# START OF Given data

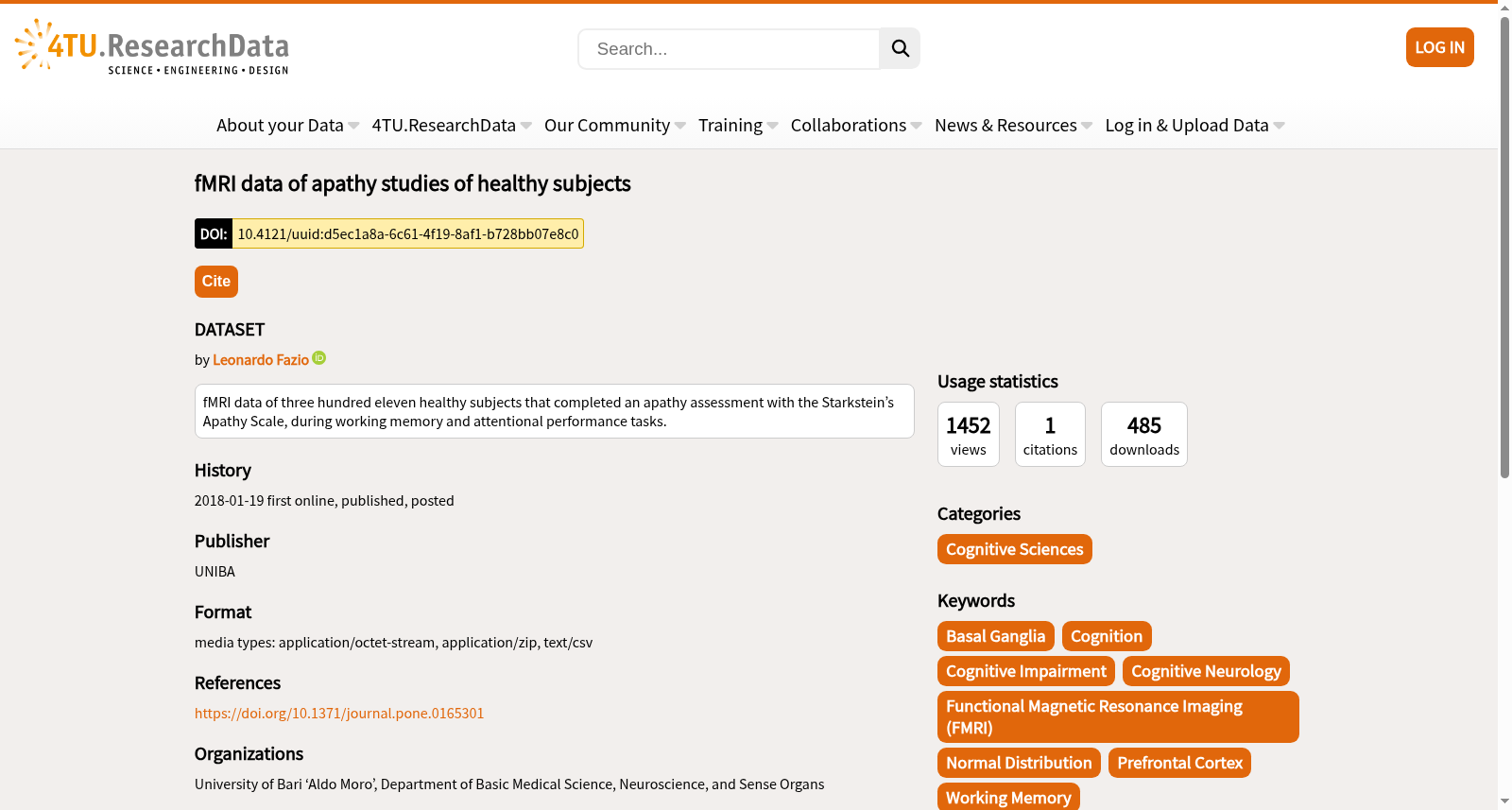Open the journal.pone.0165301 reference link

click(339, 714)
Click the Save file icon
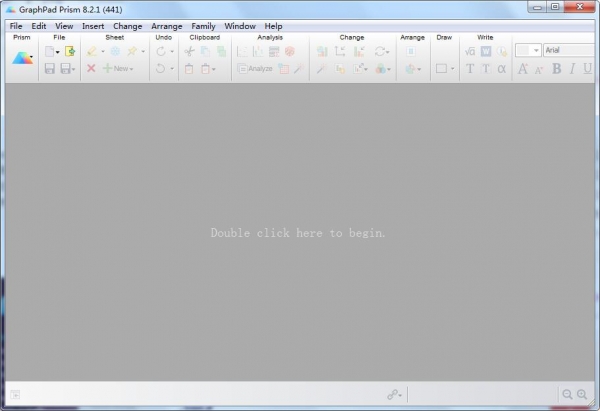 pos(49,69)
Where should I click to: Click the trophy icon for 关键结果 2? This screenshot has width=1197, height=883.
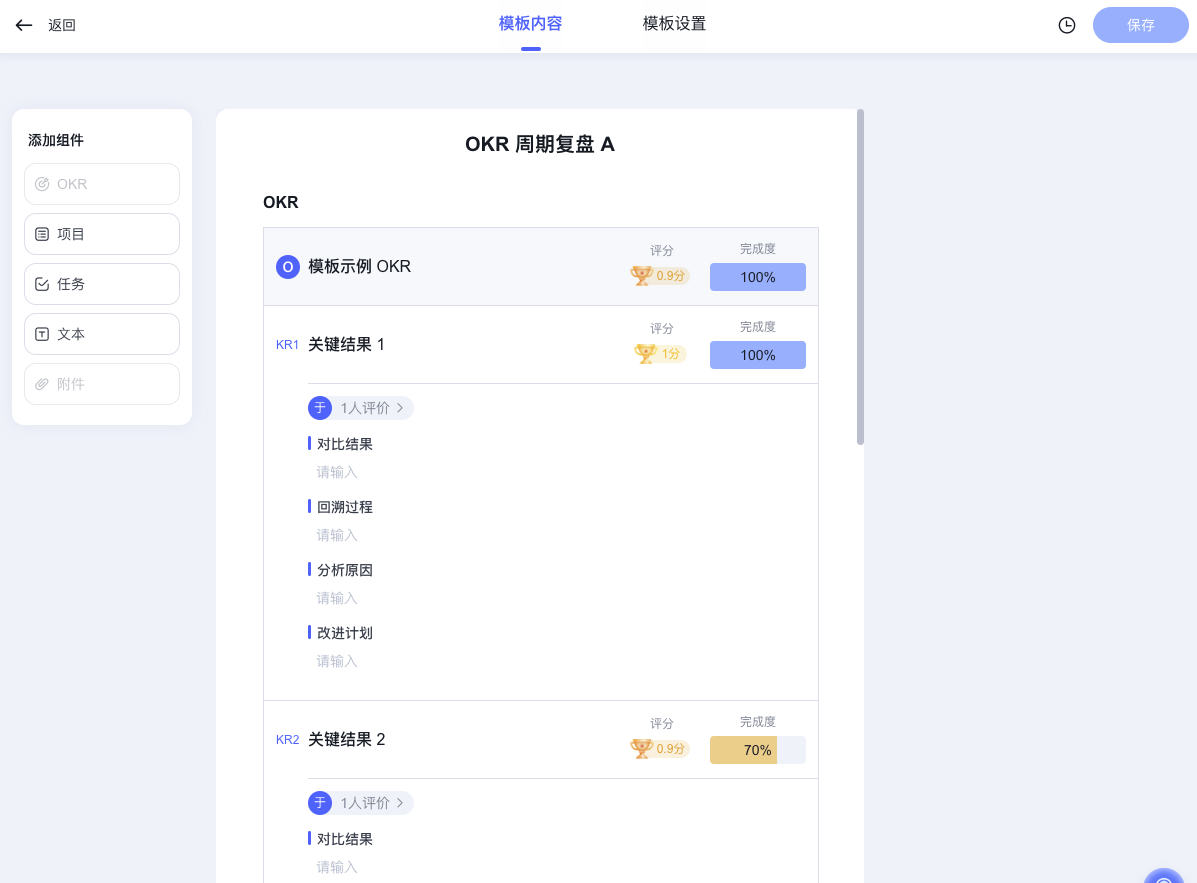(642, 749)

# END OF Given data

■ **What to work on**: Rewrite the items above with every "icon" changed to "button" and everything else left as is. Leave out the pictures.

■ **Complete output**:
Open the journal.pone.0165301 reference link

click(339, 714)
Click the Save file button
 pos(49,69)
Where should I click to: Click the trophy button for 关键结果 2? This screenshot has width=1197, height=883.
(642, 749)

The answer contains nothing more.